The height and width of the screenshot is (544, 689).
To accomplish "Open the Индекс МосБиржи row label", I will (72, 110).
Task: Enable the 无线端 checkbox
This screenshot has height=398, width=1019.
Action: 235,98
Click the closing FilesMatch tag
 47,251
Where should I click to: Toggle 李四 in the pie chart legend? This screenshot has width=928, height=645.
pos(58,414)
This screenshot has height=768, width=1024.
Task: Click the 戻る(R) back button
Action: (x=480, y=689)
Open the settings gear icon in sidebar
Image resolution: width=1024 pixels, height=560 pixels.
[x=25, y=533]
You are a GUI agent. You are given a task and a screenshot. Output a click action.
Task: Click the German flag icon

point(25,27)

----------------

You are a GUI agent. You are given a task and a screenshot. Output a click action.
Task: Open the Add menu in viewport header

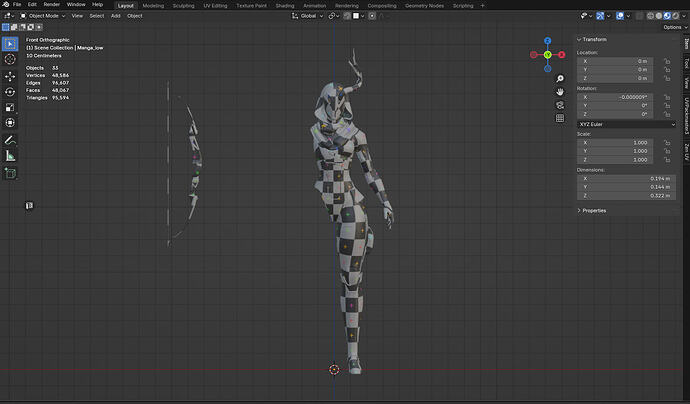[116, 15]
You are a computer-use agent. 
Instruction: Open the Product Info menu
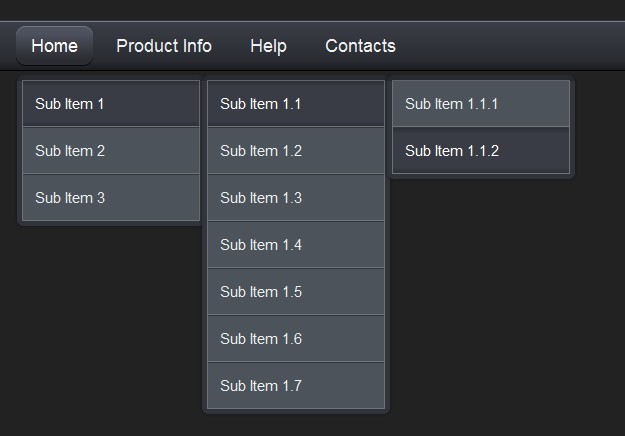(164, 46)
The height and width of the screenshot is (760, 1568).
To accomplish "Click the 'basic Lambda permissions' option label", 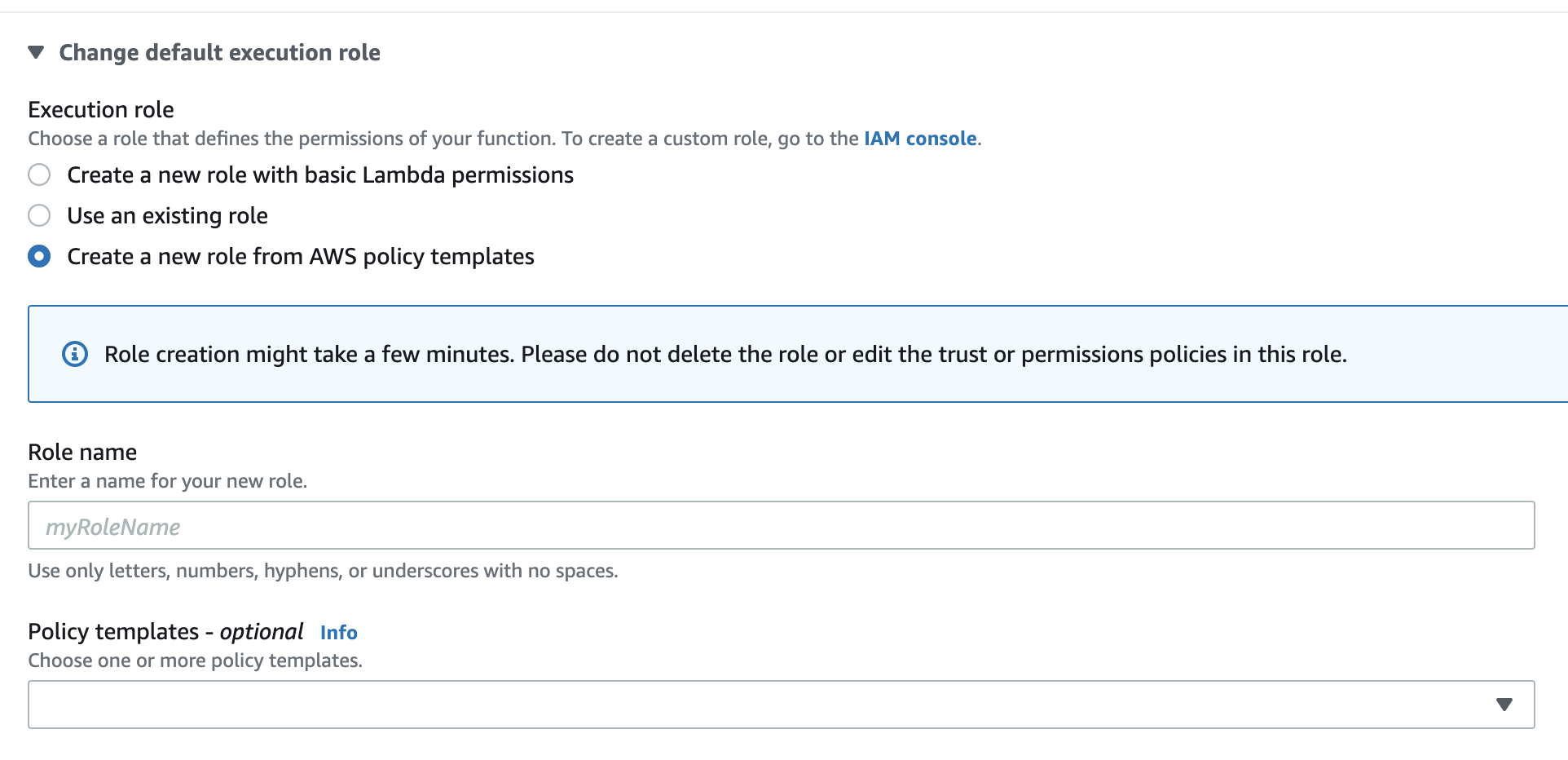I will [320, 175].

----------------

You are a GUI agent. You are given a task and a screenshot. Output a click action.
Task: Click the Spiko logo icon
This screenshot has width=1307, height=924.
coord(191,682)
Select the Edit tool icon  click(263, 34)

----------------

Copy out only the lines of the records above from the one with "This screenshot has width=1307, height=924." through the one with "Select the Edit", exactly as they stand, both included.

Reply ▸
This screenshot has width=1307, height=924.
coord(191,682)
Select the Edit tool icon  click(263, 34)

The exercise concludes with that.